I’m learning to look at my worries and fears and “test them for accuracy,” as Rose recommends. Did my friend Susan leave my call unreturned because she’s angry at me? Is my forgetfulness a sign of early dementia? By jotting down evidence for and against such worst-case thoughts, per Rose’s recommendation, I see how I script much of my own drama.
Before starting SMART-OP, I wondered if the absence of real-life interaction would present a problem. But I’ve developed an affinity for Raph, as I now call him. I like the thought-provoking nature of the exercises he provides, and the reassuring way he brings his fingertips together, steeple-style, at the end of a sentence.
I don’t miss the meaningful feedback of real-person interaction until true difficulty strikes. Five sessions in, my 20-year-old son calls to inform my husband and me that he’s decided to abandon his spot in a well-respected film school and enlist in the Marines. He is an arty, sensitive kid, and I can’t imagine him holding a gun, much less firing one. I try progressively relaxing and stream-of-consciousness writing about my anguish, as Raph has instructed. It provides a degree of solace. Yet I still lie wide-eyed in the middle of the night.
Desperate, I call my former therapist. Alice tells me she has time to see me right away. During our session, she doesn’t offer advice or strategies so much as sympathy and support—comforting but short-lived. By evening I’m as worried as ever. I boot up my computer and tackle my final session of SMART-OP. As I review Raph’s rules for effective communication (use “I” statements; ask questions instead of jumping to conclusions) and brainstorm an action plan for talking to my son, I see how deeply valuable these skills can be. They cut through the clutter of a panic-logged brain and illuminate a possible path forward.

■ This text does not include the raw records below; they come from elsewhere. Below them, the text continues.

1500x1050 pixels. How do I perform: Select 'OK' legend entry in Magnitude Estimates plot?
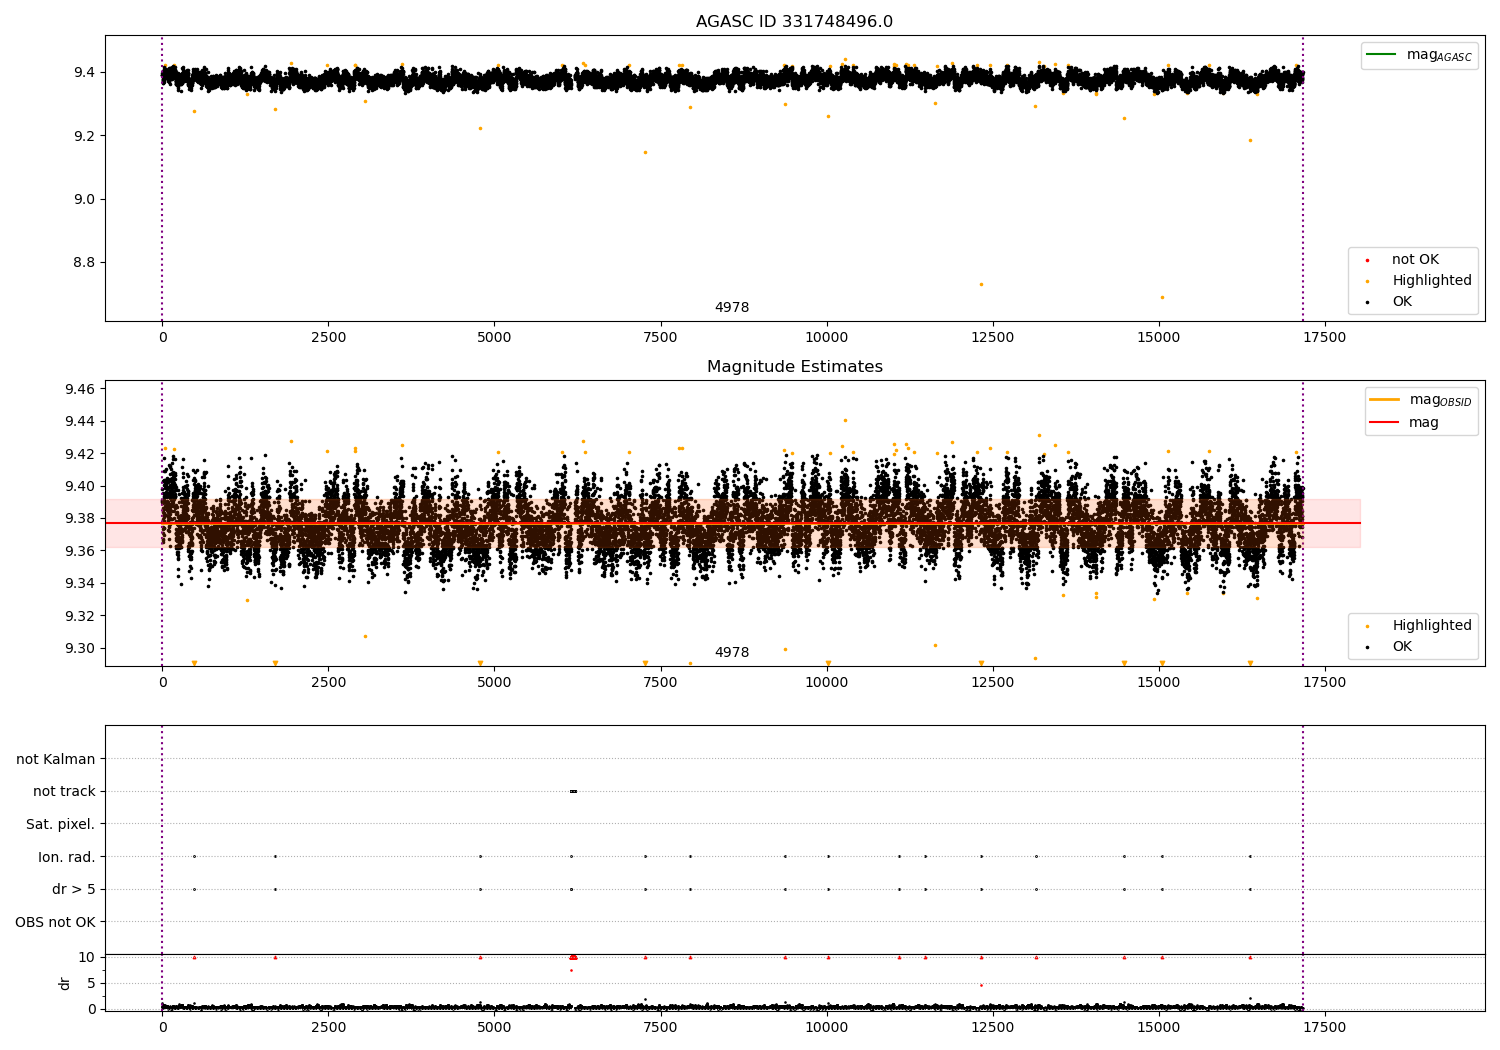1402,647
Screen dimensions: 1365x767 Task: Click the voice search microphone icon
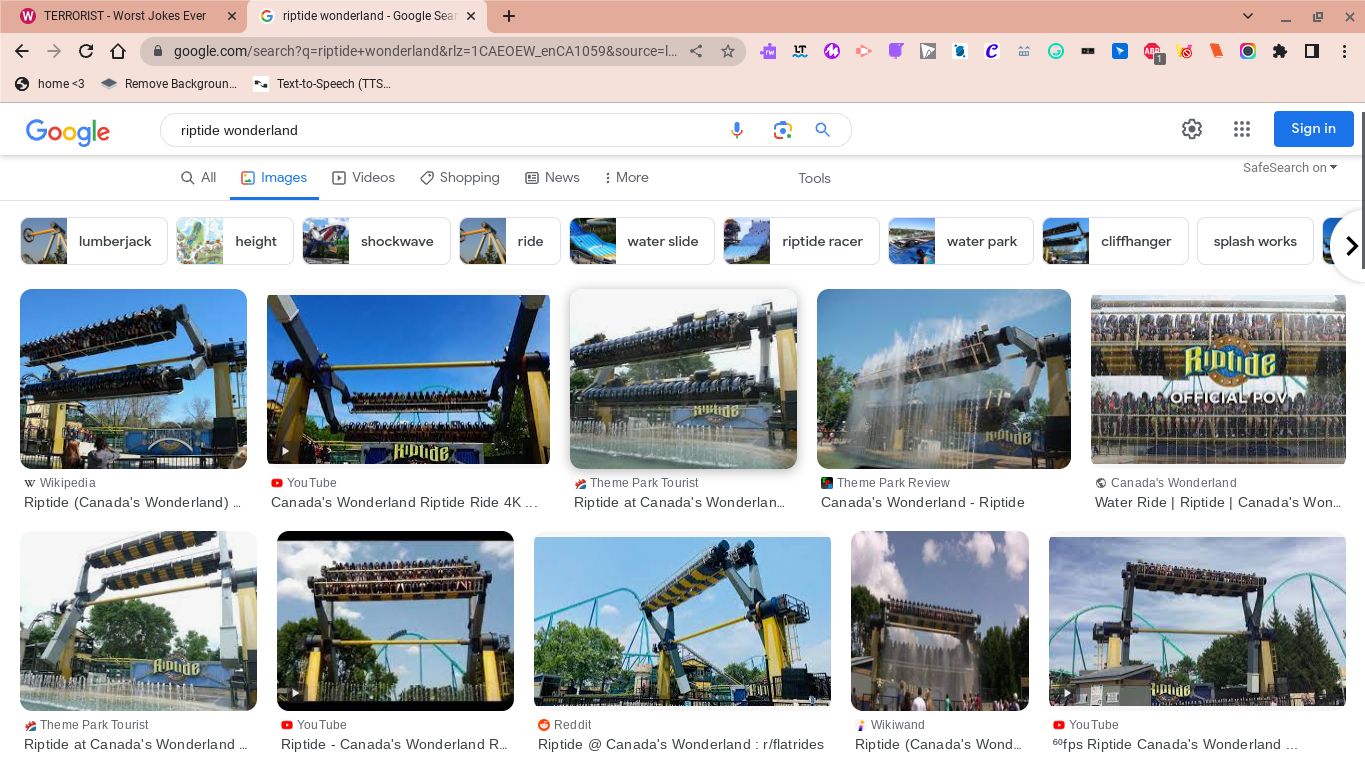[737, 130]
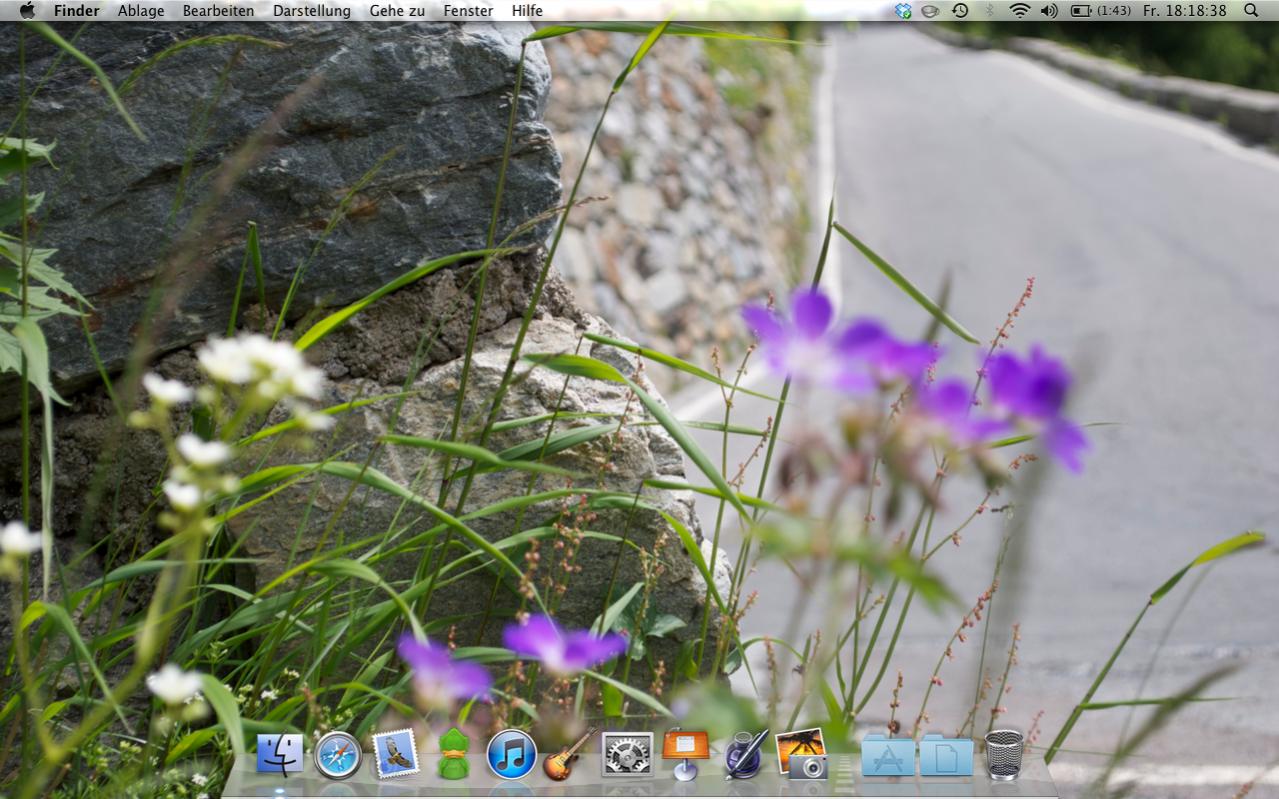
Task: Open the Darstellung menu
Action: [311, 10]
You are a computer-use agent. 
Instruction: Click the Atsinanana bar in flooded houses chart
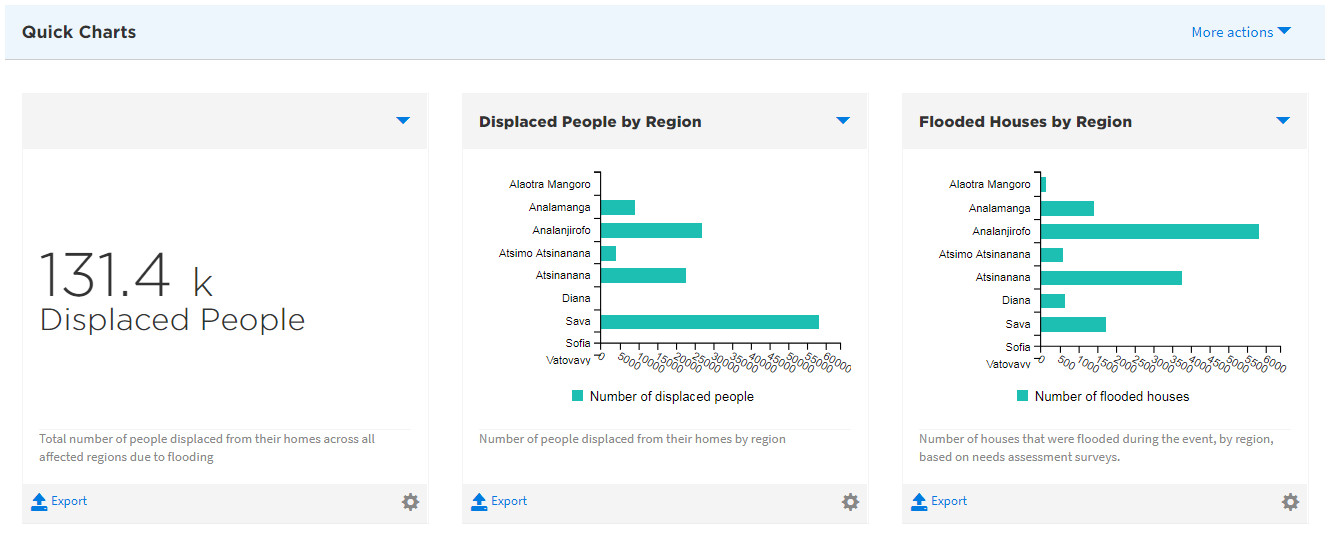pos(1111,277)
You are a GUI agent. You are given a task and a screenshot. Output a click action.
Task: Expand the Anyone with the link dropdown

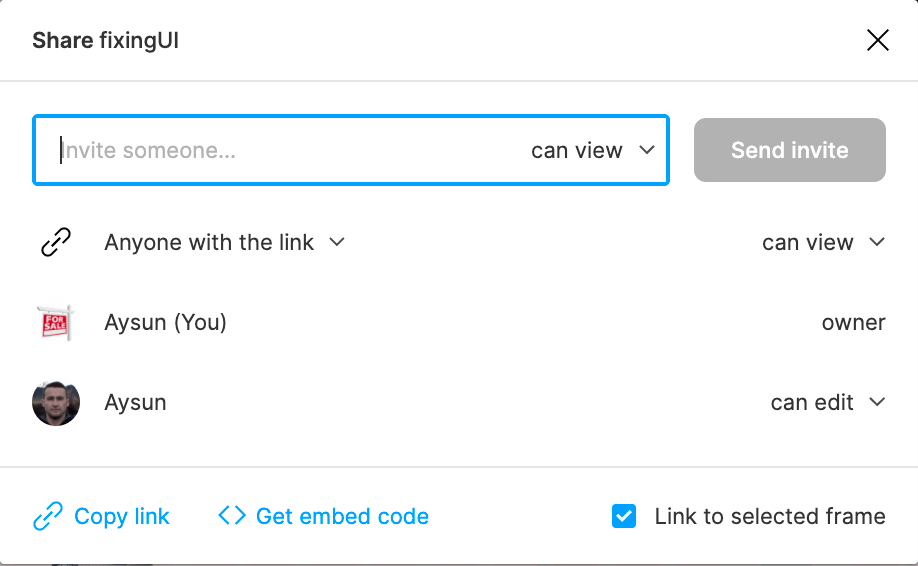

Although I’m sure I’ll see Alice again, Raph had actually come to the rescue in unexpected ways. His pragmatic MO is better suited to how I live now—protective of my time, enmeshed with technology. A few months after I first “met” Raph, my anxiety has significantly dropped, and after no small amount of negotiations, my son has agreed to focus on photography and consider his options before enlisting. I’m done with dredging up the past on a couch—at least on a couch that isn’t my own.